Caspian countries are developing new oil and natural gas export capacity

map of caspian region oil and nat gas export routes, as explained in the article text
Source: U.S. Energy Information Administration, U.S. Geological Survey, IHS EDIN
Note: See table for pipeline details.
Note: Click to enlarge.

Update: The long-delayed Kashagan field reportedly has produced its first oil, according to the North Caspian Operating Company.

The Caspian Sea region has the potential to export oil and natural gas to European, South Asian, and East Asian markets. With rising energy prices and growing global demand for oil and natural gas, Caspian region countries (which include Russia, Azerbaijan, Kazakhstan, Turkmenistan, Uzbekistan, and Iran) are developing several approaches for increasing exports of oil and natural gas. Some countries cooperate and jointly develop oil export capacity, while others focus on attracting enough investment to create their own routes.
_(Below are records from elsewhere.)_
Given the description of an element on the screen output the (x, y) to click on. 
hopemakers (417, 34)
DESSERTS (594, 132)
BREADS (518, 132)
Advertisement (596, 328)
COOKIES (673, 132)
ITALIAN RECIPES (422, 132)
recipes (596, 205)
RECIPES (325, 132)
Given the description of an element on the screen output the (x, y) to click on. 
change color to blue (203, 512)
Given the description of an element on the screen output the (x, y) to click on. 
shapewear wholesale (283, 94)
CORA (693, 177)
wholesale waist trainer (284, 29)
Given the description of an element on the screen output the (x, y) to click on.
Traditionally, Caspian oil and natural gas went directly to Russia through Soviet infrastructure, such as the Central Asia-Center (CAC) gas pipeline system, where some could go to Western markets. Kazakhstan and Azerbaijan have had the most success in developing Caspian oil and natural gas export capacity through the construction of several major pipelines, which have become the main transit routes for Caspian hydrocarbons. The biggest export route to bring oil directly from Caspian fields to European markets is the Baku-Tbilisi-Ceyhan (BTC) pipeline, which was commissioned in 2006. The BTC pipeline runs from the Caspian Sea to the Black Sea and carries an average of 1 million barrels of oil per day. A parallel pipeline built around the same time transports up to 280 billion cubic feet of natural gas per year.
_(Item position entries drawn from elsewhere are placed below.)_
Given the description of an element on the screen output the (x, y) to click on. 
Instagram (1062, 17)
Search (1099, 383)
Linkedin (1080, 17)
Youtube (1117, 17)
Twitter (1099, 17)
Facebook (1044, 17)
With growing oil and natural gas production in Kazakhstan and Azerbaijan, the two countries are working to develop new export routes, such as the Kazakhstan-Caspian Transportation System (KCTS). This network will take oil from Kazakhstan's largest fields, Kashagan and Tengiz, and move it to the Caspian coast where it will go by ship to Azerbaijan and then on to the BTC pipeline. KTCS is expected to supply 300,000 barrels per day through BTC to global markets, gradually increasing to 800,000 barrels per day. Foreign investment will fund part of the project, estimated to cost $4 billion.

The main avenue for delivering Caspian oil to East Asian markets is the Kazakhstan-China oil pipeline, built through a joint venture between the China National Petroleum Company (CNPC) and Kazakhastan's KazMunaiGas in 2009. The pipeline is currently upgrading to accommodate expected oil from the Kashagan oil field. The Turkmenistan-China gas pipeline, commissioned in 2009, transports up to 1.4 trillion cubic feet of natural gas per year from Turkmenistan to China's Xinjiang region. Kazakhstan plans to link this pipeline to its own production sites to export more natural gas to China.

Caspian countries have supported a project to build the Turkmenistan-Afghanistan-Pakistan-India (TAPI) pipeline to supply South Asia with natural gas. The pipeline would have a capacity of 1 trillion cubic feet per year. Most recently, however, tensions between Pakistan and India have threatened to stall the project, which a variety of energy companies are interested in funding. Caspian oil currently moves through South Asia primarily via Iranian oil swaps: Iran imports oil from Central Asian countries that is sent to refineries in Tehran and Tabriz and then delivers an equivalent amount of oil to potential buyers in the Persian Gulf, bypassing the challenge of getting Central Asian oil to global markets.